== Parts of the exercise ==
a) In the column on the "Mississippi Mutiny," what title did the writer give the column first planned in Baghdad last year?
b) Recast the paragraph of the "Mississippi Mutiny" column that begins "What went wrong?" as a short bulleted list, keeping its main facts.

─── Excerpt to read

In the wake of last Wednesday’s final presidential debate both camps concede their campaigns are hostage to unexpected events. Kerry and Bush are neck and neck. In addition to terrorist efforts to disrupt the U. S. election gratuitous or fortuitous developments could play a pivotal role. One of these "bombshell" events, the "Mississippi Mutiny," may have just exploded in Iraq–and at the Pentagon.
First, an admission and short introduction. As a columnist who writes about the war in Iraq, events in the Middle East, and national developments, my desk is cluttered with story ideas. I can’t use all of them.
Last year in Baghdad I started to write a column in my mind. I titled it "The Ticking Time Bomb in Iraq." I outlined how our reserve/National Guard forces in the field could create a political time bomb at home.
Also last year I was asked by the Special Forces Association to help a Marine who, after being mobilized for Iraq, was attacked by his former wife. I was successful in persuading the Pennsylvania Supreme Court to order his children returned to their home, even in their father’s absence. I then faced a second custody battle for my client. (I do not practice law but as a law professor the court gave me permission to act in these special circumstances.)
I also helped found First Responders for Military Families, where I assisted military lawyers, civilian attorneys and family members whose lives were being affected by the Iraq mobilization.
My volunteer experience convinced me a protracted mobilization could disrupt hundreds of thousands of reservists’ lives at home. Voters’ lives. Unlike regular Army troops, reservists have signed up to be on reserve for a genuine emergency, not to become front line military units.
Although I was never able to finish the column–being in Baghdad floods you with story ideas, more than you can ever prepare–I kept the outline in the back of my mind and watched as conditions for our reserves steadily deteriorated.
Now it’s time for my long-delayed column. And it’s crunch time for President Bush.
Nothing could be worse for the president than a military mutiny in Iraq just days before the election. Once again, events confound us. Bush was expecting an "October surprise" from al-Zarqawi and Bin laden. He got one from soldiers in Mississippi and the southeast.
American units do not "mutiny." They are well trained, well cared for, highly motivated and loyal to "country, corps and commandant," as Marine Sergeant Major McClintock told me in Viet-Nam. But reservists are slightly different. Reserve/Guard units are truly our neighbors: police and fire fighters working a second job, motivated people in specialized units, ordinary citizens–and voters. Main Street, Middle American types. You can hardly get "more pro-military" than Mississippi.
What went wrong? Beginning in April 2003 I met with many reserve/Guard units throughout Iraq. For many months there has been a growing disconnect between the rhetoric in Washington and the reality in Iraq. Reservists were suffering because prolonged mobilizations devastated their lives at home. Unit morale was undermined even as SecDef Rumsfeld and the president trumpeted our successes. Poor discipline and pre-mutinous actions were excused as "isolated incidents."
Now the ugly truth has arisen, just days before Election Day. Nothing could be worse for the Bush camp.
First, the "Mississippi Mutiny" is a Main Street story. Everyone can identify with angry, frustrated reservists. Almost every state has reservists who have been dumped in Iraq for a dubious mission. Just as soldiers "fight for their platoon buddies, not the military brass," people will be sympathetic to the plight of troops who felt their lives were needlessly endangered.
John Kerry has made an issue of our ill-prepared and ill-supplied forces. Bush has countered that Kerry voted against these supplies. Who wins? My belief is that the Mississippi Mutiny will be devastating to Bush.
I don’t think our Mississippi Mutiny reservists meant to target an improvised explosive device at the Pentagon. But they have fired a shot that will literally be heard around the world.

──────
─── Data listing

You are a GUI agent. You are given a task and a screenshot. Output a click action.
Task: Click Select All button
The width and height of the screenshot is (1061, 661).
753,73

──────
─── Data listing

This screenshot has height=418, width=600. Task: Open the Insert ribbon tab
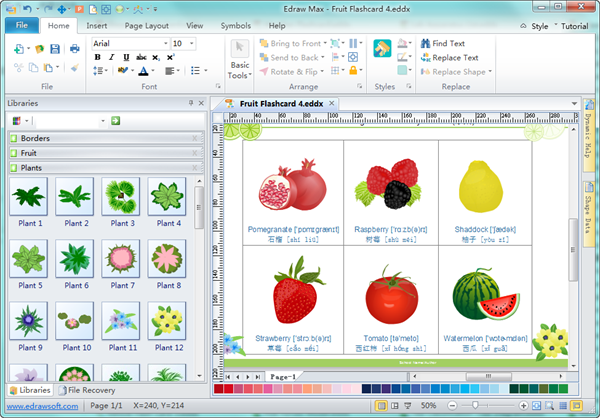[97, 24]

──────
─── Data listing

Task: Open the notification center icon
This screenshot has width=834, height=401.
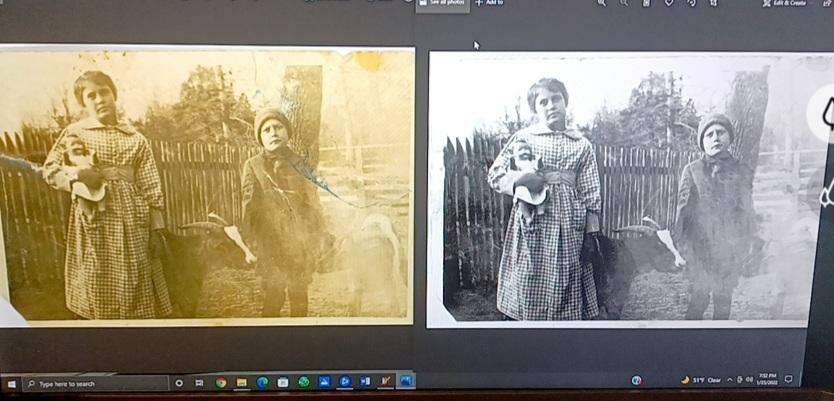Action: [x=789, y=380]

──────

== Exercise answers ==
a) "The Ticking Time Bomb in Iraq."

b)
- Beginning in April 2003, the writer met with many reserve/Guard units throughout Iraq.
- For many months, the rhetoric in Washington has grown increasingly disconnected from the reality in Iraq.
- Prolonged mobilizations devastated reservists' lives at home.
- Unit morale was undermined while SecDef Rumsfeld and the president trumpeted successes.
- Poor discipline and pre-mutinous actions were excused as "isolated incidents."